We will consider the possibility of application of static code analyzer on the example of OpenMP as the most actively developing technology. The standard OpenMP was developed in the year 1997 as API, aimed at writing sorted multithread applications. First it was based on Fortran language but later included C/C++. The last version of OpenMP is 2.0; it is fully supported by Visual C++ 2005. The standard OpenMP is supported by the platform Xbox 360.
Let us consider two simple examples demonstrating the cases where static analyzers may be helpful, for example, in the process of writing a new code. Let us imagine that a programmer written the following code:
First example:
size_t i;
#pragma omp parallel sections num_threads(2)
{
#pragma omp section
{
for (i = 0; i != arraySize; ++i)
array[i].a = 1;
}
#pragma omp section
{
for (i = 0; i != arraySize; ++i)
array[i].b = 2;
}
}
In this example the error consists in using one variable 'i' for the two simultaneously executed cycles which leads to an emergency program completion. The troubleshooting of this error can be easily realized in a static analyzer with the help of verification that the same variable is used for recording in two parallel sections. Of course such mistake is likely to be detected at the testing stage, but the integration of a static analyzer in the process of development can substantially save time at the expense of preliminary analysis just before the beginning of the testing.
The next example is also very simple, but it can arouse the necessity to spend much time on searching an error. This code leads to calculation of the wrong magnitude of the sum aroused by the absence of OpenMP directive reduction(+: sum).
Second example:
int sum = 0;
#pragma omp parallel num_threads(2)
{
#pragma omp for
for (int i = 0; i < arraySize; ++i)
sum += array[i];
}
_tprintf(_T("sum=%i\n"), sum);
Such constructions of recording in variable 'sum' from two threads is also easily diagnosed by static analyzers and make it possible to substantially facilitate the work on program code verification.
As it was said before, no commercial static analyzers for parallel systems support are represented at the market At the same time, there's no doubt in the necessity of creating such tool, for the existing means of development of parallel programs do not make it possible to solve all the problems.

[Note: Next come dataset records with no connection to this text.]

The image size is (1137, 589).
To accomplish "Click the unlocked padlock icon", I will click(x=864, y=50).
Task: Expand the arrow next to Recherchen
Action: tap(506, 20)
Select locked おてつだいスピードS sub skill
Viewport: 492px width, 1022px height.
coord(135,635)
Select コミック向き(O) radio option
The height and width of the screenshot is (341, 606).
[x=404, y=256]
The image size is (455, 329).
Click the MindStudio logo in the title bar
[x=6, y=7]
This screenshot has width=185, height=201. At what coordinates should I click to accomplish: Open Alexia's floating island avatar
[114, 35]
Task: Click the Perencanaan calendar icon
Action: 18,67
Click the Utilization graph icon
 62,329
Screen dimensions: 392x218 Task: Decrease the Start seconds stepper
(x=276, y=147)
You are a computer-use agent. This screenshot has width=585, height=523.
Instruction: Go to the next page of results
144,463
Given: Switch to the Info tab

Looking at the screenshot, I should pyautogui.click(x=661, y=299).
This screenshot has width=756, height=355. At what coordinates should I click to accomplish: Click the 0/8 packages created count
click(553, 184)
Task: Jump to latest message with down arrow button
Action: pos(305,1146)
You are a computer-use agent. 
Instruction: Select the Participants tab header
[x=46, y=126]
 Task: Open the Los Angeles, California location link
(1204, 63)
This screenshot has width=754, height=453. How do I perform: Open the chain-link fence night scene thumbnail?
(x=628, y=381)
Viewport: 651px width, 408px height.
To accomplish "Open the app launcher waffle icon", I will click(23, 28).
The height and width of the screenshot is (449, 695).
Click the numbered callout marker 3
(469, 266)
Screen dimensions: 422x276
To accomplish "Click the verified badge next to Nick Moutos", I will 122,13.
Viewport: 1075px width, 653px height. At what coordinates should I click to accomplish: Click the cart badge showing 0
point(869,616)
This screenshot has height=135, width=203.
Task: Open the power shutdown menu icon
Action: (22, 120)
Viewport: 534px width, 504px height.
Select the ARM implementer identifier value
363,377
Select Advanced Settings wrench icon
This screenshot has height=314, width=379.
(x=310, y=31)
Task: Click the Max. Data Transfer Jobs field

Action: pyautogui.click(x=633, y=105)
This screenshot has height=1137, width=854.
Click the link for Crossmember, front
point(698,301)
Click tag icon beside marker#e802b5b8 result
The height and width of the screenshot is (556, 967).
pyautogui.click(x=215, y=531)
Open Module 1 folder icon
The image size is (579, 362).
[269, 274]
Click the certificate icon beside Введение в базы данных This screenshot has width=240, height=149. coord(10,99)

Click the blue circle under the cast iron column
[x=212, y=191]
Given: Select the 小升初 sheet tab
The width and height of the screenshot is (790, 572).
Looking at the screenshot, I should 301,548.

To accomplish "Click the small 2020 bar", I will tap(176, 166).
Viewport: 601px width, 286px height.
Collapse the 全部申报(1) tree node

Let us describe one more time what such solution may look like. The developer prepares parallel code and then starts the static analyzer, which informs whether the code is correct or not. In case if the developed code contains errors, then the diagnostic message will make it possible to quickly find and correct it.
We hope that on appearance of the tool of static parallel code analyzer the amount of program errors in the developed systems will reduce.